* [Trecho do texto]
Escritas digitais
As escritas digitais transformam a produção, a distribuição e a recepção de textos ao incorporar, entre outros recursos, hipertextualidade, multimodalidade e práticas colaborativas. Essa flexibilidade redefine autoria, leitura e os limites entre texto e tecnologia, refletindo a dinâmica cultural das redes digitais.
Andréa Catrópa da Silva
A digitalidade promoveu uma transformação profunda nas práticas de escrita e leitura, não apenas ao modificar os gêneros tradicionais impressos, mas, também, ao criar novas modalidades de interação com os códigos verbais. As escritas digitais emergem, assim, em um contexto no qual o uso das tecnologias que se disseminaram a partir de fins do século XX redefine tanto a produção, quanto a distribuição e o consumo textual, inaugurando formas inéditas de textualidade e reformulando práticas culturais estabelecidas.
Um dos elementos centrais e que surgiram como uma novidade das escritas digitais é a hipertextualidade. O hipertexto estimula a subversão da linearidade do texto impresso ao permitir que leitores naveguem de maneira não sequencial e construam trajetórias de leitura distintas daquelas propostas pelo(s) autor(es). Esse fator acaba por transformar a dinâmica textual e desafiar o paradigma tradicional de autoria e recepção, engajando o leitor como cocriador ativo do significado, e não apenas como seu consumidor.
Outro aspecto marcante da escrita digital é a multimodalidade. O uso de elementos multimodais combina a linguagem verbal com recursos visuais, auditivos e cinéticos, criando novas formas de significação. Isso é particularmente evidente em gêneros como a poesia hipermídia e a ficção interativa, que integram texto, imagem, som e movimento para oferecer experiências estéticas específicas do meio digital. Mesmo práticas periféricas ao cânone literário, como visual novels, memes, legendas e posts em redes sociais, bem como signos figurativos tais quais emojis, emoticons e stickers, demonstram como a escrita digital expande e altera os horizontes comunicativos e expressivos do texto impresso.

* [Dados fornecidos]
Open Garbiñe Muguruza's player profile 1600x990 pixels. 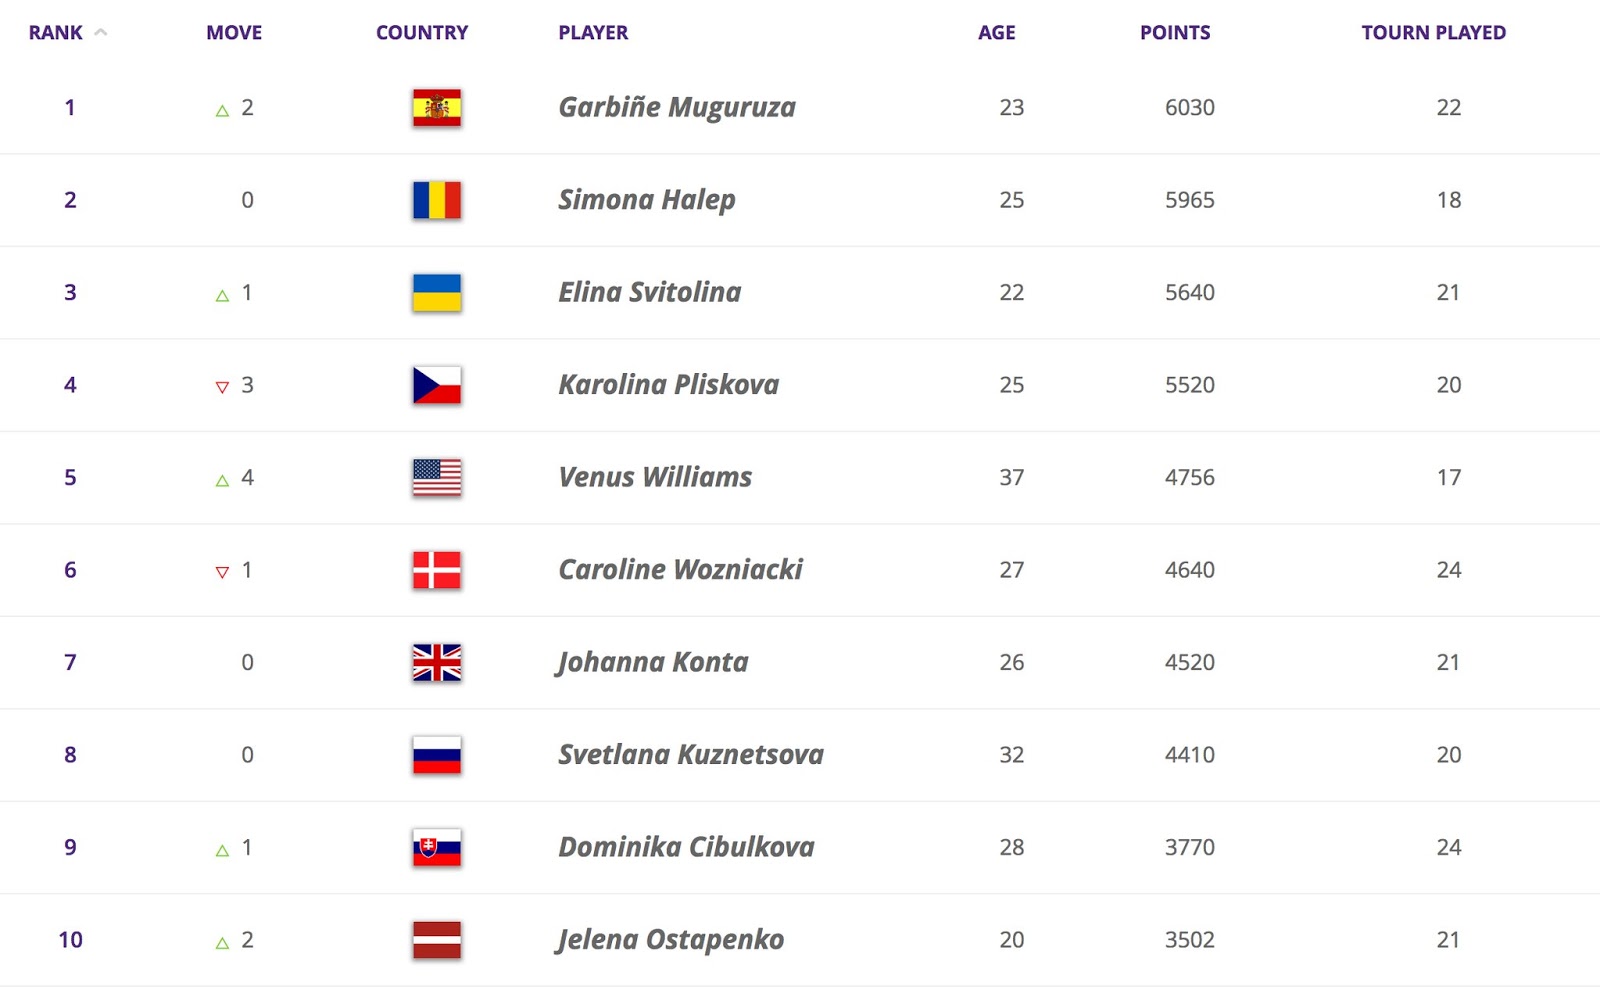point(677,107)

* [Objetivo 1]
Como fica a parte do trecho do texto que começa com as palavras "Um dos elementos" e termina com "como seu consumidor." se você substituir "leitores" por "usuários"? Reescreva essa parte com a troca.
* [Objetivo 2]
Segundo o trecho do texto, a partir de quando se disseminaram as tecnologias que redefinem a produção, a distribuição e o consumo textual?
* [Objetivo 3]
Quais práticas periféricas ao cânone literário são citadas no trecho do texto?

* [Solução do exercício 1]
Um dos elementos centrais e que surgiram como uma novidade das escritas digitais é a hipertextualidade. O hipertexto estimula a subversão da linearidade do texto impresso ao permitir que usuários naveguem de maneira não sequencial e construam trajetórias de leitura distintas daquelas propostas pelo(s) autor(es). Esse fator acaba por transformar a dinâmica textual e desafiar o paradigma tradicional de autoria e recepção, engajando o leitor como cocriador ativo do significado, e não apenas como seu consumidor.

* [Solução do exercício 2]
A partir de fins do século XX.

* [Solução do exercício 3]
Visual novels, memes, legendas e posts em redes sociais.